What is needed →
Write out the Fairview School District text again from "Fairview School District is" down to "and other workers.", substituting "employees" for "workers".

Text block →
BEGIN
District information
- Type: Public
- Motto: Developing the student in academics, athletics, and arts
- Established: 1810; 216 years ago

Students and staff
- Students: 1670
- Colors: Red and black

Other information
- Website: www.fairviewschools.org

= Fairview School District =

School district in Pennsylvania

Fairview School District is a school district located in affluent Fairview Township, which is located in metropolitan Erie County, Pennsylvania, United States. The overall population of the district is about 1800 students, faculty, administrators, and other workers.

==History==
The first actual school building was made in 1804, which was a log building. Fairview's first teacher was John Linn. A real school was built in 1810, specifically as a school, along U.S. Route 20.

During the mid-20th century, a two-story structure called the Union School replaced three other smaller buildings and housed all the children from the borough area. This school was burned and then rebuilt in 1891. In 1895, this building became the first in Erie County to offer an upper level system. By 1909, a complete 4 year high school education was available to the students of Fairview.

A new school was built was 1905, called South High. South High offered grades 1-9. One-room buildings outside Fairview had been replaced by larger brick buildings in the 4 quadrants of Fairview.

In 1927, a new joint high school had been approved with help by the Lake Shore B, built on Chestnut Street. This new school incorporated Fairview Students as well as Girard Students.

When this school was built, this is when Fairview first started to achieve in extracurricular activities. It created its first football team in 1927, and in 1935, a gym was added to the school. The music program was created in 1940, and the marching band soon followed in 1941. Eventually, an elementary wing would be added onto the Chestnut School.

In 1958, a new elementary school was built, and it still included Girard Students. The Manchester Elementary School was modern, but had to accommodate Girard students as well. Eventually, Girard built its own school, and soon, the Chestnut School was made into a total elementary school. Renovations and additions would be made to the elementary schools throughout the 1960s and 1970s. For a short duration during the 1960s, Northwestern students were brought into the Fairview School District, but quickly went their own way.

In 1968, Fairview and Girard were about to merge into a single school, but in 1970, the state decided to keep the school districts separate. Fairview High School was built in 1973, and the Garwood building was converted into a middle school. Manchester building was eventually sold.
END
Extracted data →
BEGIN
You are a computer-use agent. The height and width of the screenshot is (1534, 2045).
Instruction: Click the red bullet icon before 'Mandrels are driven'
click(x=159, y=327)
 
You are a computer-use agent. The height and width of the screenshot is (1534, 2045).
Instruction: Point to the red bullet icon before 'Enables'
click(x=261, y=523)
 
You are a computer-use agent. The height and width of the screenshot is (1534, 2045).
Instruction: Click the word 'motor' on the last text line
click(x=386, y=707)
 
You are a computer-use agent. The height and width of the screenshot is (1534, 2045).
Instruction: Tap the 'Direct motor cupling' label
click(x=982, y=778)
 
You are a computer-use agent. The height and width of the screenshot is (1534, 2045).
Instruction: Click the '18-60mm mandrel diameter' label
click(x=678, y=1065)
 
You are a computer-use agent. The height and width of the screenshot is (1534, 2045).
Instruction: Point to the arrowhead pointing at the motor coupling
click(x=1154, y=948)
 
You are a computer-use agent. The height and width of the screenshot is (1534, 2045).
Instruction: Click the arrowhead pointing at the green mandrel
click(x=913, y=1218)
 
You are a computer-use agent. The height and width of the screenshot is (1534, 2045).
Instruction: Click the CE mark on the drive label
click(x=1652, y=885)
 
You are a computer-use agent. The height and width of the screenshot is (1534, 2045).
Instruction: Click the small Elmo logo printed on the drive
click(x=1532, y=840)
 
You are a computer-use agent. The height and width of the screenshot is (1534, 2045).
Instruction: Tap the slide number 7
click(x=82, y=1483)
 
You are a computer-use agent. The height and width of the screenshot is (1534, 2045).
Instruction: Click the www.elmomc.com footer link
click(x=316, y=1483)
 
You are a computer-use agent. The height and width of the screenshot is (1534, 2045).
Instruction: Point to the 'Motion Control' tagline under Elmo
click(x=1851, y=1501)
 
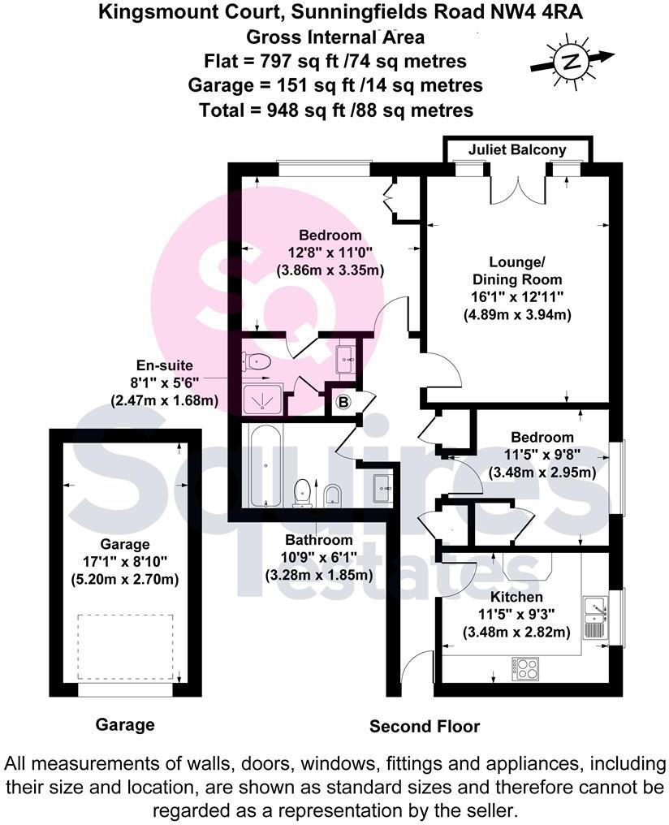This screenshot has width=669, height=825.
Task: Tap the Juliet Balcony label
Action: click(517, 150)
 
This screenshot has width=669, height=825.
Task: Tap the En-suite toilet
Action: click(257, 362)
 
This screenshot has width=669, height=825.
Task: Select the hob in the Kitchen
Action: click(527, 671)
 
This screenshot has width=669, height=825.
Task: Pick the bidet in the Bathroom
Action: click(332, 495)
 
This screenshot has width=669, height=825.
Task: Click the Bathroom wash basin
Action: click(382, 487)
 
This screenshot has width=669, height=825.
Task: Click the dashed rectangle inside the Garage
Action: click(125, 647)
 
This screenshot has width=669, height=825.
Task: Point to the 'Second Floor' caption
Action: click(425, 726)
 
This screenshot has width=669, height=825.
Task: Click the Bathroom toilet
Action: click(304, 491)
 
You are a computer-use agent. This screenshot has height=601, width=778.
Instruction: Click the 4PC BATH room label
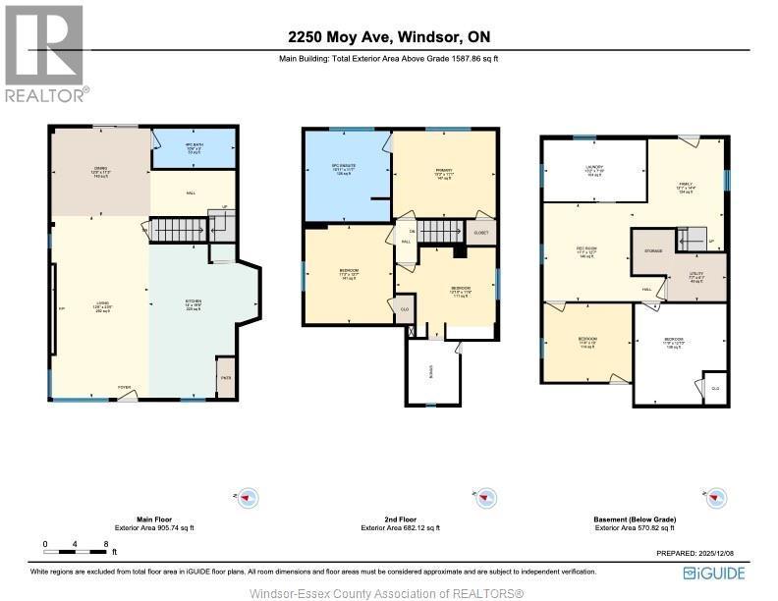point(193,148)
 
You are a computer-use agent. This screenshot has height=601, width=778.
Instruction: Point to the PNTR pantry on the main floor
point(226,377)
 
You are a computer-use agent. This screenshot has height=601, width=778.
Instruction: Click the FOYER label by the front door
point(125,388)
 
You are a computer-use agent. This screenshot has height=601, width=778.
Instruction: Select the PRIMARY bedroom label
point(443,173)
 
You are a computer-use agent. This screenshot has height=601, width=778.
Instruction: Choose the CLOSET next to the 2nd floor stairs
point(480,234)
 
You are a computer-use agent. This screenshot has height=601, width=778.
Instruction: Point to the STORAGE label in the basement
point(653,251)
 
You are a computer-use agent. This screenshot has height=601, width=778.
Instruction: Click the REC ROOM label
point(586,250)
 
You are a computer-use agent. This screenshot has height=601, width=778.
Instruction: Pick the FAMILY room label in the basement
point(686,187)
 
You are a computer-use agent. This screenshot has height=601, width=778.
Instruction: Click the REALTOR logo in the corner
point(44,53)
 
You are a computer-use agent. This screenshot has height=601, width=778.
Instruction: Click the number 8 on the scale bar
point(105,543)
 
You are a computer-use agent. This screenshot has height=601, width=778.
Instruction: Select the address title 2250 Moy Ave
point(389,37)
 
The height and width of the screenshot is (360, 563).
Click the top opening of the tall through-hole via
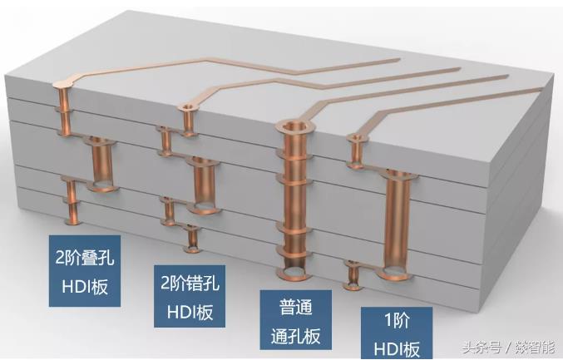[296, 130]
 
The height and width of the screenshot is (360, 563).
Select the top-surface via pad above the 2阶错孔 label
[188, 109]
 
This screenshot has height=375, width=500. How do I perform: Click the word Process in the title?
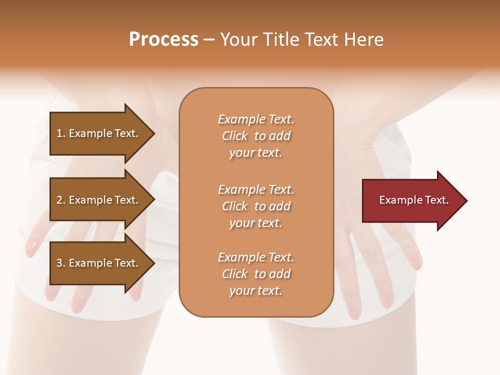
END
Result →
Fairview School District is a school district located in affluent Fairview Township, which is located in metropolitan Erie County, Pennsylvania, United States. The overall population of the district is about 1800 students, faculty, administrators, and other employees.